How the hike changes monthly salaries
The increase may appear small at 0.70 percentage points, but since DA is calculated as a proportion of basic pay, it directly lifts take-home income across pay scales.
For instance, in Scale I:
- At a basic pay of ₹48,480 (Stage 1), the monthly gain works out to about Rs 435.
- At ₹67,160 (Stage 10), the increase is around ₹601.
- At ₹80,560 (Stage 15), employees gain roughly ₹719.
- At ₹93,960 (Stage 20), the rise is about ₹838.
- At ₹1,08,260 (Stage 25), the increment reaches close to ₹965 per month.
The absolute increase grows with higher basic pay because DA is applied as a percentage.Why DA is revised regularly
DA adjustments are tied to inflation to help offset rising living costs. Authorities review CPI data periodically, and revisions ensure that employees’ real income—what their salary can actually buy—does not erode significantly over time.
Even incremental changes, when compounded over multiple quarters, can lead to a meaningful difference in annual earnings.

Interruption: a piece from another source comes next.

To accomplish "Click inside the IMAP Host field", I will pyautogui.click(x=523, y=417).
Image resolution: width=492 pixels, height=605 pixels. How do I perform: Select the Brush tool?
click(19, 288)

How it compares with central government employees
The latest revision for bank staff comes soon after the central government raised DA for its employees from 58% to 60%, a 2 percentage point increase. In comparison, the bank employees’ hike is smaller, reflecting differences in calculation cycles and benchmarks used.
What it means in practice
While the current increase remains modest, it still adds to monthly income and supports purchasing power amid inflation. Over a full year, even these incremental gains can translate into a noticeable addition to overall earnings, particularly for employees in higher pay brackets.